=== Listed entries ===

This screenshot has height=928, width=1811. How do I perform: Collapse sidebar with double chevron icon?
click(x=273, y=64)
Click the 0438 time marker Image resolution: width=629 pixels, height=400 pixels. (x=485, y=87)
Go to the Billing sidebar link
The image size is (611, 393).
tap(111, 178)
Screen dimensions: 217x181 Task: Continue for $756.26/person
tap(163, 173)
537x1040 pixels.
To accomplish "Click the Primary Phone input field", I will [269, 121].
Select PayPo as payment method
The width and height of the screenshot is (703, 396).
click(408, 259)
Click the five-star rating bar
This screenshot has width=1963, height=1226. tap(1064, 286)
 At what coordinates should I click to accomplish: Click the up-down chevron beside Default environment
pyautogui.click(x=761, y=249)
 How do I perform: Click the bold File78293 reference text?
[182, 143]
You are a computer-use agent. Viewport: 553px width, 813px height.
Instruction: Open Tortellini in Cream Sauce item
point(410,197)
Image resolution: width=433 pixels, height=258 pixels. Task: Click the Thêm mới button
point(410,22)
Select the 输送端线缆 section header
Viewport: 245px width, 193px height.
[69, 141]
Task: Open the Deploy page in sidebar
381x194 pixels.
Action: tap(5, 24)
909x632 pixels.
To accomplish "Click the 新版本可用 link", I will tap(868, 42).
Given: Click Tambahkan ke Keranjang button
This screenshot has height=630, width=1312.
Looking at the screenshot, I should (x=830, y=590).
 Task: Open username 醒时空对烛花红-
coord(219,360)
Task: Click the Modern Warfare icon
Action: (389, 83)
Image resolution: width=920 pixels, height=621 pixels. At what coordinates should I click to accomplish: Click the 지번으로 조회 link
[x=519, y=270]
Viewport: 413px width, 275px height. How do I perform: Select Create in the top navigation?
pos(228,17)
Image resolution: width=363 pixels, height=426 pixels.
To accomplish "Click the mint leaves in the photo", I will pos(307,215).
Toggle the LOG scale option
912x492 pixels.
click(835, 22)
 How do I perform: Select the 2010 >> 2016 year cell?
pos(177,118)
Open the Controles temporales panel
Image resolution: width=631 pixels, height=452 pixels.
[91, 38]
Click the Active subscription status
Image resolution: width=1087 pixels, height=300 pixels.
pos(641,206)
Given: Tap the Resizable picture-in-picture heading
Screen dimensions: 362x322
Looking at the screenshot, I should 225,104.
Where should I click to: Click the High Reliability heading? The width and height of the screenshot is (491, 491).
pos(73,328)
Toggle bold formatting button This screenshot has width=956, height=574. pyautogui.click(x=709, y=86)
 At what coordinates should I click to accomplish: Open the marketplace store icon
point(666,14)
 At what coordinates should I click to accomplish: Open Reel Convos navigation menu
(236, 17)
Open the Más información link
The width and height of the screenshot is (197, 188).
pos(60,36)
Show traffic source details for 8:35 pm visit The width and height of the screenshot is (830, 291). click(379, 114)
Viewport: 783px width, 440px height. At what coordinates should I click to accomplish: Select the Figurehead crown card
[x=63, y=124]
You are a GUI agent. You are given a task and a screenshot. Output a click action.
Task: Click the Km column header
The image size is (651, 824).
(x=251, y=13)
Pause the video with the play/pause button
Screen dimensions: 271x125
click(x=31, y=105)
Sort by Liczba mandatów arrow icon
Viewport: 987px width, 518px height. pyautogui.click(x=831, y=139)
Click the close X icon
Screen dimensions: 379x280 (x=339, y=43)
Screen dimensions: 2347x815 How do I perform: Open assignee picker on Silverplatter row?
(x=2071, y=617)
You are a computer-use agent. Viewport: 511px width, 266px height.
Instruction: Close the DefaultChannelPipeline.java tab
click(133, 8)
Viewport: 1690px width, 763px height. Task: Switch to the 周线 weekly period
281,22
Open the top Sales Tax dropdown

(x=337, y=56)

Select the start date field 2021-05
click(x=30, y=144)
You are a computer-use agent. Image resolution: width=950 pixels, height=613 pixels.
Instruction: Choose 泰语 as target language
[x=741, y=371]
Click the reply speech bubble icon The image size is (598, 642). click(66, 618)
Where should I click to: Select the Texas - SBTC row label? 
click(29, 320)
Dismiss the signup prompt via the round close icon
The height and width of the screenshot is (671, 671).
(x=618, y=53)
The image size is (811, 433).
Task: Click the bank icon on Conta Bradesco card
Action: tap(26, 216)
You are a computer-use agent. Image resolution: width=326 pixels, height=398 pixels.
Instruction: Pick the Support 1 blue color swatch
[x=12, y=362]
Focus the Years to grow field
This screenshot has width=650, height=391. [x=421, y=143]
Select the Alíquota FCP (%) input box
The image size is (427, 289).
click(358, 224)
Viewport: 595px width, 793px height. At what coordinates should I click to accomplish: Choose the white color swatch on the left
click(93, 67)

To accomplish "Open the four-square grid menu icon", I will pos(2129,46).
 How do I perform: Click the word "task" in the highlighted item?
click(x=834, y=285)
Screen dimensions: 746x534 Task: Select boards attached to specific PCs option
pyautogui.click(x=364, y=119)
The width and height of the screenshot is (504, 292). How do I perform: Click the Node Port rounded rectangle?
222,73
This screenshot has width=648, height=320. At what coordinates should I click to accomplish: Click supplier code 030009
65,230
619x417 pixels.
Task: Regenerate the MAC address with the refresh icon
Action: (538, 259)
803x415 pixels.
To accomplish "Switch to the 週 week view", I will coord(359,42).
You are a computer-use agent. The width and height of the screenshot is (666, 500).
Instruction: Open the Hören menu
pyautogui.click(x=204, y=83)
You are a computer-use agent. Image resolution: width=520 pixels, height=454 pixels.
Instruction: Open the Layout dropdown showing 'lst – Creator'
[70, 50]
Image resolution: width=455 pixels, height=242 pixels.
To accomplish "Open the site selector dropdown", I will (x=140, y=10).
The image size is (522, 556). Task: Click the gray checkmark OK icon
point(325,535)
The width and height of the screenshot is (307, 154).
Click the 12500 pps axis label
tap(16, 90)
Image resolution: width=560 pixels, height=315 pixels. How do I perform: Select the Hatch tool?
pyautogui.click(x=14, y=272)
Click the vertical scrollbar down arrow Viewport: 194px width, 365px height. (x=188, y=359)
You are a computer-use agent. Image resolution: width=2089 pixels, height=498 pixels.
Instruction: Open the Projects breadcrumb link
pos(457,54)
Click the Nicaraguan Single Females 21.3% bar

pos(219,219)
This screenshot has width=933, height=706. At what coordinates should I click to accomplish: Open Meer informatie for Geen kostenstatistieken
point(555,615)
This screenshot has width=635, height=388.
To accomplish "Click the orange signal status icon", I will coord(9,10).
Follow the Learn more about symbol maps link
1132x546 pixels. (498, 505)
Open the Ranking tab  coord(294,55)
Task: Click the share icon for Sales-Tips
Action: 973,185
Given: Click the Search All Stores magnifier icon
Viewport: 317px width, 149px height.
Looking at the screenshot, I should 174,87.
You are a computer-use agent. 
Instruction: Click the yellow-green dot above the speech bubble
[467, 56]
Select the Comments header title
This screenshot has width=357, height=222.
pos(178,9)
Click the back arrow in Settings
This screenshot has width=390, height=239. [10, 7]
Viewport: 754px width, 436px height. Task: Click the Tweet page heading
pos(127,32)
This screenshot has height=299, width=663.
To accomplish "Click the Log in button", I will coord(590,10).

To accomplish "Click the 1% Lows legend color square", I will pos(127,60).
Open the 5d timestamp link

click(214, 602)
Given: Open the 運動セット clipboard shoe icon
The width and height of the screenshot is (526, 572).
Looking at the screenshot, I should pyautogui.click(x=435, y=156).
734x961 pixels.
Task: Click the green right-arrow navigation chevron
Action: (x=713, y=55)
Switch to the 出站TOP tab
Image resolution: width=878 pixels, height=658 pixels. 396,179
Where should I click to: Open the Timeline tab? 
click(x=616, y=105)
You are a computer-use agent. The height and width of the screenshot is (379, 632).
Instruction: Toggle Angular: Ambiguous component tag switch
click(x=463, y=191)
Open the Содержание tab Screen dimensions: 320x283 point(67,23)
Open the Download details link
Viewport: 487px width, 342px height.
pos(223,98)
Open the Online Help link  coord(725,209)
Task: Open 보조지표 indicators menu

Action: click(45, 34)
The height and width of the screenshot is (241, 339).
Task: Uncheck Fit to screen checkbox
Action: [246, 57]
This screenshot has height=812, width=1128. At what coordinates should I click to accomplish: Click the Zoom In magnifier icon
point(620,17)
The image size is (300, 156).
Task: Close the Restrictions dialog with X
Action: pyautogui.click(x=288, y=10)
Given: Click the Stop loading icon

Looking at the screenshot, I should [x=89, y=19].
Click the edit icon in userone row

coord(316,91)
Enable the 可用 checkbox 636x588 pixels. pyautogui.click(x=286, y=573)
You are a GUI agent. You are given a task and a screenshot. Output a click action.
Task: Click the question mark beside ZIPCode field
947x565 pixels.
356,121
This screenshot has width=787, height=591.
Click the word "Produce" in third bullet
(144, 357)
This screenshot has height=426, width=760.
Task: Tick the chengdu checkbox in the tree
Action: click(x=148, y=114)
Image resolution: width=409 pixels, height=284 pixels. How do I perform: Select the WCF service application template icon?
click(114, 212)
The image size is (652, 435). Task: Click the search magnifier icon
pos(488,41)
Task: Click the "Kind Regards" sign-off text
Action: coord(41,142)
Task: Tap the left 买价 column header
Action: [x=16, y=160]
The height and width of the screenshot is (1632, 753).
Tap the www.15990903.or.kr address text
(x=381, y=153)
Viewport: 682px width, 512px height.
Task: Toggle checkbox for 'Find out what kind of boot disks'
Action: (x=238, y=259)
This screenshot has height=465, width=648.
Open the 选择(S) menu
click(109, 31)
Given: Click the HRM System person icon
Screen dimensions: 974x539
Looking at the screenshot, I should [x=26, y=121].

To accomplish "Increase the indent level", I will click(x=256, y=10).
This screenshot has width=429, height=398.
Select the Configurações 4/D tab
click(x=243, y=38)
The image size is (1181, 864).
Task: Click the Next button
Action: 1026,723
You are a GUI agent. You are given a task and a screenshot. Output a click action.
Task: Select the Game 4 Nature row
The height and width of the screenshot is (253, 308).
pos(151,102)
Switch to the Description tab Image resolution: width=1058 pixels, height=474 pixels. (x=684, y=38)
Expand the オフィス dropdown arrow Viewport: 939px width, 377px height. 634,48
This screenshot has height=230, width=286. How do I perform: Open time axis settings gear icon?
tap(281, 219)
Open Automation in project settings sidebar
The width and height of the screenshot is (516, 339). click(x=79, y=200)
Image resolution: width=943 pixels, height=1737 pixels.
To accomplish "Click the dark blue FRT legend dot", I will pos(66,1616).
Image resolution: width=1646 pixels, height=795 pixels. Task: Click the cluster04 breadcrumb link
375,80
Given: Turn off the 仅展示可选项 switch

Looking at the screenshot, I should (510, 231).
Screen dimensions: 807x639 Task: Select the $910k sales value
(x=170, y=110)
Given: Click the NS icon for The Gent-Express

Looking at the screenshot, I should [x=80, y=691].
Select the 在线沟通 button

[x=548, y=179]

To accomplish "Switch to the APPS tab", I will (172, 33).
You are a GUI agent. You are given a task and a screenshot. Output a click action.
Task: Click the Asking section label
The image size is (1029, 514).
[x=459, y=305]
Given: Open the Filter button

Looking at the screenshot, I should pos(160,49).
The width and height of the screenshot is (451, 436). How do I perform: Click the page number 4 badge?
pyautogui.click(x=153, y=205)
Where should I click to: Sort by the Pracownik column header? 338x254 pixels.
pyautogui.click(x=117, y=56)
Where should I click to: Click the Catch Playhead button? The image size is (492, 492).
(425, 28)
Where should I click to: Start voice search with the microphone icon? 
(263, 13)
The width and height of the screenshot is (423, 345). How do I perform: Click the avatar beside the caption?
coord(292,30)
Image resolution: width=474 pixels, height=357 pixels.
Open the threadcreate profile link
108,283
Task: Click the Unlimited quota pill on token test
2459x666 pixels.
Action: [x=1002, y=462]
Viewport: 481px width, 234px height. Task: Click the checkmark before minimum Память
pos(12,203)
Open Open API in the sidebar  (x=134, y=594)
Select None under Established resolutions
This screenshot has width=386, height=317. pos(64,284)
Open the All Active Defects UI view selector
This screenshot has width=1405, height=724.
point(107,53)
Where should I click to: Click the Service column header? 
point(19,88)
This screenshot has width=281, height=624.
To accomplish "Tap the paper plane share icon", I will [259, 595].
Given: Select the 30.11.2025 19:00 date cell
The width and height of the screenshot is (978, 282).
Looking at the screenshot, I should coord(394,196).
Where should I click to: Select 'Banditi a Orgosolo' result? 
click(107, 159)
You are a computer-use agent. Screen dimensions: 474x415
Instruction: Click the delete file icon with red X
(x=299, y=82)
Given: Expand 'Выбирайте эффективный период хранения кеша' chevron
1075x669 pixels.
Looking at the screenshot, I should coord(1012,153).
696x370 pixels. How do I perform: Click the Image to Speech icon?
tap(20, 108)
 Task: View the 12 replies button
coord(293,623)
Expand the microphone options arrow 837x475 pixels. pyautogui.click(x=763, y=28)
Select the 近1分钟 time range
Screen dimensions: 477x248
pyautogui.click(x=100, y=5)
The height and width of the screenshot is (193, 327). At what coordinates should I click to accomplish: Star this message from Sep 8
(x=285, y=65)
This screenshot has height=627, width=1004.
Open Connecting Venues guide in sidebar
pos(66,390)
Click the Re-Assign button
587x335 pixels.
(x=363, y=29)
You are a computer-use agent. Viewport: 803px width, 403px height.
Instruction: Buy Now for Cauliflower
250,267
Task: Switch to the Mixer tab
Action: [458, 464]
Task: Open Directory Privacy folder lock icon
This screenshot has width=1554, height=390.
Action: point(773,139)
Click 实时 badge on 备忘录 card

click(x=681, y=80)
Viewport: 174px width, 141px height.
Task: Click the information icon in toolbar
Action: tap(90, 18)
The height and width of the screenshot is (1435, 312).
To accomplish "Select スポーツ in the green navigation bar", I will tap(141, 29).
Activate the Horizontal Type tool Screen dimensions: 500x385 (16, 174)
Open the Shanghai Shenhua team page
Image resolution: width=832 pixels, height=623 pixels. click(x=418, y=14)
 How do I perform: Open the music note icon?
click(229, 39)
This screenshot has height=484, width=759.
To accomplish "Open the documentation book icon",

===

**What to produce**.
Determine how many lines of the data contain the word "details", and reply with that number only.

**Solution to this problem**.
2